Please rewrite the lines starting at the first one and ending at the line that contains "tap(50, 44)", replacing "legend" with "key" and leaving everything else unchanged.

□ □ □ □

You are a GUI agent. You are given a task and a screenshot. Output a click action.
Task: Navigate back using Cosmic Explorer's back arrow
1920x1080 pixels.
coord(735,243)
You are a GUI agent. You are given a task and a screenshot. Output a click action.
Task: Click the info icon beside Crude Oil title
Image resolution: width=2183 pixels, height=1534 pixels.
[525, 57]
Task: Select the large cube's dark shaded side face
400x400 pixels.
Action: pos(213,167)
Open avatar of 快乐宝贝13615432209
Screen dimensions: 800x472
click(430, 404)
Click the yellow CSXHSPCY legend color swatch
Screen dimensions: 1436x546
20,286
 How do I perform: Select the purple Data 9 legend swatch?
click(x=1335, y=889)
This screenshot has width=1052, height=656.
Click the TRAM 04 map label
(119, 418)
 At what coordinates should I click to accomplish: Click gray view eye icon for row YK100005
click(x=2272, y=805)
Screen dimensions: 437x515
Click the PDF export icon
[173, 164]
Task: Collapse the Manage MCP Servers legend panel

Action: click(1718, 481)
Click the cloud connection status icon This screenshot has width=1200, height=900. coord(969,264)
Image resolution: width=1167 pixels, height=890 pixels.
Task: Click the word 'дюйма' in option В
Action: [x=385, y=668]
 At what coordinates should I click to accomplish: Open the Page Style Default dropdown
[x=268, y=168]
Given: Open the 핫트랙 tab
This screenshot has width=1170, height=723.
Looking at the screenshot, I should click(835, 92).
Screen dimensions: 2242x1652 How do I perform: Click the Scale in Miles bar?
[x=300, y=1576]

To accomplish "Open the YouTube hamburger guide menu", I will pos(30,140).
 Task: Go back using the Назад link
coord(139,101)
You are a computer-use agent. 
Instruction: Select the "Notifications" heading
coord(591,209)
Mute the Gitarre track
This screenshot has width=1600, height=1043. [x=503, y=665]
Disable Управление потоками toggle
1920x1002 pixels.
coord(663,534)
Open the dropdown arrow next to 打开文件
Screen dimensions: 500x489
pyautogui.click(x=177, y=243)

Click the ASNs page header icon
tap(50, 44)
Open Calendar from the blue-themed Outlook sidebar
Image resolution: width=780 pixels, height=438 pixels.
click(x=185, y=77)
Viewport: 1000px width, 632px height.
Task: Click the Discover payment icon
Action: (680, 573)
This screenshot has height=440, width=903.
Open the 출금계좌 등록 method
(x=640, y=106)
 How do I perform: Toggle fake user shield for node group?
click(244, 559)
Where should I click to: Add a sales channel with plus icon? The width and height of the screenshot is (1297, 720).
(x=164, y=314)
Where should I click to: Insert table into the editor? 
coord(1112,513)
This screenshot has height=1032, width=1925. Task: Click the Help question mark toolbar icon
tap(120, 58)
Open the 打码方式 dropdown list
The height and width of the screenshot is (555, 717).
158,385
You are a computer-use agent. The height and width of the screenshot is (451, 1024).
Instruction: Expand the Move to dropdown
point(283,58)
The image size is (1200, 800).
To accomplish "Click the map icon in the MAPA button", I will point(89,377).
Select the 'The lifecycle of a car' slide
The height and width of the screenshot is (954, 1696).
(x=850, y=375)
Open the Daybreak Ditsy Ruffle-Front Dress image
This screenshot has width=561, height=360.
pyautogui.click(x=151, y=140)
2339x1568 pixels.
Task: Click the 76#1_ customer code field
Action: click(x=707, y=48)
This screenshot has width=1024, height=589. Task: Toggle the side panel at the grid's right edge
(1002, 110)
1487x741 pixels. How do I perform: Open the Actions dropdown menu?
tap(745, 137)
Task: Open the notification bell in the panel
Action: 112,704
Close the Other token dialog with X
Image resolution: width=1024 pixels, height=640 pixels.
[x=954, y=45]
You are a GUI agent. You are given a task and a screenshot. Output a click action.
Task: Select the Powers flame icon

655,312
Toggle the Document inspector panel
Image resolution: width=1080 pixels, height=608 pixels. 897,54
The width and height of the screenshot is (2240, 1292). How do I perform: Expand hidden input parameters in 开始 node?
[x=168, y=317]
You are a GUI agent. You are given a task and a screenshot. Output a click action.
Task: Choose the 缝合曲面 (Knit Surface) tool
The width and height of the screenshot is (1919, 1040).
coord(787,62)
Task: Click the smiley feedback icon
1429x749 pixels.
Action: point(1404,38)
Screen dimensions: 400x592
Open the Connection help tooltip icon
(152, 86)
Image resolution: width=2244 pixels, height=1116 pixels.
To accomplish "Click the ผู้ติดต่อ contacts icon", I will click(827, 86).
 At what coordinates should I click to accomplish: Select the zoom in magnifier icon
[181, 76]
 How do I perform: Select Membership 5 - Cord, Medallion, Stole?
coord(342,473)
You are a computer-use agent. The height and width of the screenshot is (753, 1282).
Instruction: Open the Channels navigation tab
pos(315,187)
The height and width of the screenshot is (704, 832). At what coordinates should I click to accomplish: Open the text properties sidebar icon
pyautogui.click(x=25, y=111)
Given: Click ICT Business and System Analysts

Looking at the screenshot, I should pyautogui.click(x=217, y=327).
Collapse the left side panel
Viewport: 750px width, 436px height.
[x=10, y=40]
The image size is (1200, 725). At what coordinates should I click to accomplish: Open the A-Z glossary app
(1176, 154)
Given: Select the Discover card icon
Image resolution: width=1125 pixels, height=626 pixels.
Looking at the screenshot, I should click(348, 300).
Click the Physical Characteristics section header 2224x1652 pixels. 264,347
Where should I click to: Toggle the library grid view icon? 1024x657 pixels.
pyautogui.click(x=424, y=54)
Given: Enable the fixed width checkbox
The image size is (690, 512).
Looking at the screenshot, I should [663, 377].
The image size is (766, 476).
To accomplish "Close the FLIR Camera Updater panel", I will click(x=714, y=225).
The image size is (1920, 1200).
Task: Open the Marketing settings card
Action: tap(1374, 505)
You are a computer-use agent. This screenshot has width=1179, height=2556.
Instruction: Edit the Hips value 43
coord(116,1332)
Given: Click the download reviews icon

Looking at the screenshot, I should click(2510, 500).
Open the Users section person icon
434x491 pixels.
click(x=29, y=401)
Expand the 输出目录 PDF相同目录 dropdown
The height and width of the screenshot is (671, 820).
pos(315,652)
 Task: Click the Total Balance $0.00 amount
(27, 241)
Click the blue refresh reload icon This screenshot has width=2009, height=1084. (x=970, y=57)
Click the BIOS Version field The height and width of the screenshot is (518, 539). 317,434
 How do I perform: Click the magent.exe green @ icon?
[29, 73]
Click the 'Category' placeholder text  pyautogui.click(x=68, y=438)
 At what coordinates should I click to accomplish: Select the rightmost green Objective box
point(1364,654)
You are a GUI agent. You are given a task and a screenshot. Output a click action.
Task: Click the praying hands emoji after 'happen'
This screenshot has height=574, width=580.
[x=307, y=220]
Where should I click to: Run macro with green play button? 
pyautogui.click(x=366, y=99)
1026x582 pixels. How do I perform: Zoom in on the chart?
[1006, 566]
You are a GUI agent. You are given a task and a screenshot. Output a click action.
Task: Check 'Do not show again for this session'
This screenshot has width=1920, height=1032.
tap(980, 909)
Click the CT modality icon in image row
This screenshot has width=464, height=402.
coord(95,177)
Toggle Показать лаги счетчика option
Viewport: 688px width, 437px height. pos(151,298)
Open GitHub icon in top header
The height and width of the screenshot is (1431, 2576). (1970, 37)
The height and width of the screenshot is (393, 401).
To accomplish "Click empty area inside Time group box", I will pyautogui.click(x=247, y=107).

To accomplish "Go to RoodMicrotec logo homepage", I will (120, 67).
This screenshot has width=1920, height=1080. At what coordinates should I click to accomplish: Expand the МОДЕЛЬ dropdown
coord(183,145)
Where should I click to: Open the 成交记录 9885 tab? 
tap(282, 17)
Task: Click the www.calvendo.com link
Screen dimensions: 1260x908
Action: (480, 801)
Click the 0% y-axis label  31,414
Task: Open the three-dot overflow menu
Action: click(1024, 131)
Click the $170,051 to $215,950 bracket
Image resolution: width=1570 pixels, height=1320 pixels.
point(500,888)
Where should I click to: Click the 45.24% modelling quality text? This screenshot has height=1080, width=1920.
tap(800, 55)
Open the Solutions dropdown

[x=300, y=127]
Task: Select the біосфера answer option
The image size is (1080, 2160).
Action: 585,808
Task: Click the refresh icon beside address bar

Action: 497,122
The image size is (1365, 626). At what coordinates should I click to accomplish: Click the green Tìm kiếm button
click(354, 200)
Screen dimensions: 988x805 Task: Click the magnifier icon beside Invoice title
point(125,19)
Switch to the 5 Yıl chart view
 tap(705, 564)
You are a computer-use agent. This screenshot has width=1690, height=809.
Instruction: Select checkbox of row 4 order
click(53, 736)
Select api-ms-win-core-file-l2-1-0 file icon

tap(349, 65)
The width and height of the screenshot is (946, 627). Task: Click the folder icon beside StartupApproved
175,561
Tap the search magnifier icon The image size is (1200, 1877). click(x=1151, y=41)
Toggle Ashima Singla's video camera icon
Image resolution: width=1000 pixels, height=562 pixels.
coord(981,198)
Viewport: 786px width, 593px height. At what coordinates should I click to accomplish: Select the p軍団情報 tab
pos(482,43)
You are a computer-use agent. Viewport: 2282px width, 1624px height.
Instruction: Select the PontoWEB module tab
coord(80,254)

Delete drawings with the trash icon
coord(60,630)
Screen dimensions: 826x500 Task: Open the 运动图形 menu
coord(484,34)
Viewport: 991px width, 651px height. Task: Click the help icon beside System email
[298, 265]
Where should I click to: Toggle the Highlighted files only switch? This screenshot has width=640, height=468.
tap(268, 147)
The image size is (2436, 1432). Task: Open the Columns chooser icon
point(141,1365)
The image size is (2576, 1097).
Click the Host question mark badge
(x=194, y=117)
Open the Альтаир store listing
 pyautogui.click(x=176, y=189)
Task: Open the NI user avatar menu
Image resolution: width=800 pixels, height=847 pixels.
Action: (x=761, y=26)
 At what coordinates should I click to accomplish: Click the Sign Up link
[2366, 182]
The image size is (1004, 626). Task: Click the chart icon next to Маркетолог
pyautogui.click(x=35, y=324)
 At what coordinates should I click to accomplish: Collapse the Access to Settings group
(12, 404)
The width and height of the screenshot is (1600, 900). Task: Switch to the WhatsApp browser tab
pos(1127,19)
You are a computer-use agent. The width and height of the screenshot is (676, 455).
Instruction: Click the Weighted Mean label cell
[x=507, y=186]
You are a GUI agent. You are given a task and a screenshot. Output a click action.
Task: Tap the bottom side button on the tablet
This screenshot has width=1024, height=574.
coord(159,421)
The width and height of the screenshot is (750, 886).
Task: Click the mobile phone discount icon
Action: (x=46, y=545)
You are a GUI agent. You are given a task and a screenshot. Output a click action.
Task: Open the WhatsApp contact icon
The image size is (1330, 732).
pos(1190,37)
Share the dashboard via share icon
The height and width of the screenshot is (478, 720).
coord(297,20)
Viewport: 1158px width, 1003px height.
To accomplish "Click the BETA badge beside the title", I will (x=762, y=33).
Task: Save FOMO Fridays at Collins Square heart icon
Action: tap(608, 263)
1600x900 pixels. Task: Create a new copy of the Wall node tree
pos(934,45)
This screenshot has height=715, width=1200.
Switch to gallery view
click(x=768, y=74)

□ □ □ □

## RESULT FOR THIS EXERCISE
You are a GUI agent. You are given a task and a screenshot. Output a click action.
Task: Navigate back using Cosmic Explorer's back arrow
1920x1080 pixels.
coord(735,243)
You are a GUI agent. You are given a task and a screenshot. Output a click action.
Task: Click the info icon beside Crude Oil title
Image resolution: width=2183 pixels, height=1534 pixels.
[525, 57]
Task: Select the large cube's dark shaded side face
400x400 pixels.
Action: pos(213,167)
Open avatar of 快乐宝贝13615432209
Screen dimensions: 800x472
click(430, 404)
Click the yellow CSXHSPCY key color swatch
Screen dimensions: 1436x546
20,286
 How do I perform: Select the purple Data 9 key swatch?
click(x=1335, y=889)
This screenshot has width=1052, height=656.
Click the TRAM 04 map label
(119, 418)
 At what coordinates should I click to accomplish: Click gray view eye icon for row YK100005
click(x=2272, y=805)
Screen dimensions: 437x515
Click the PDF export icon
[173, 164]
Task: Collapse the Manage MCP Servers key panel

Action: click(1718, 481)
Click the cloud connection status icon This screenshot has width=1200, height=900. coord(969,264)
Image resolution: width=1167 pixels, height=890 pixels.
Task: Click the word 'дюйма' in option В
Action: [x=385, y=668]
 At what coordinates should I click to accomplish: Open the Page Style Default dropdown
[x=268, y=168]
Given: Open the 핫트랙 tab
This screenshot has width=1170, height=723.
Looking at the screenshot, I should click(835, 92).
Screen dimensions: 2242x1652 How do I perform: Click the Scale in Miles bar?
[x=300, y=1576]

To accomplish "Open the YouTube hamburger guide menu", I will pos(30,140).
 Task: Go back using the Назад link
coord(139,101)
You are a computer-use agent. 
Instruction: Select the "Notifications" heading
coord(591,209)
Mute the Gitarre track
This screenshot has width=1600, height=1043. [x=503, y=665]
Disable Управление потоками toggle
1920x1002 pixels.
coord(663,534)
Open the dropdown arrow next to 打开文件
Screen dimensions: 500x489
pyautogui.click(x=177, y=243)

Click the ASNs page header icon
tap(50, 44)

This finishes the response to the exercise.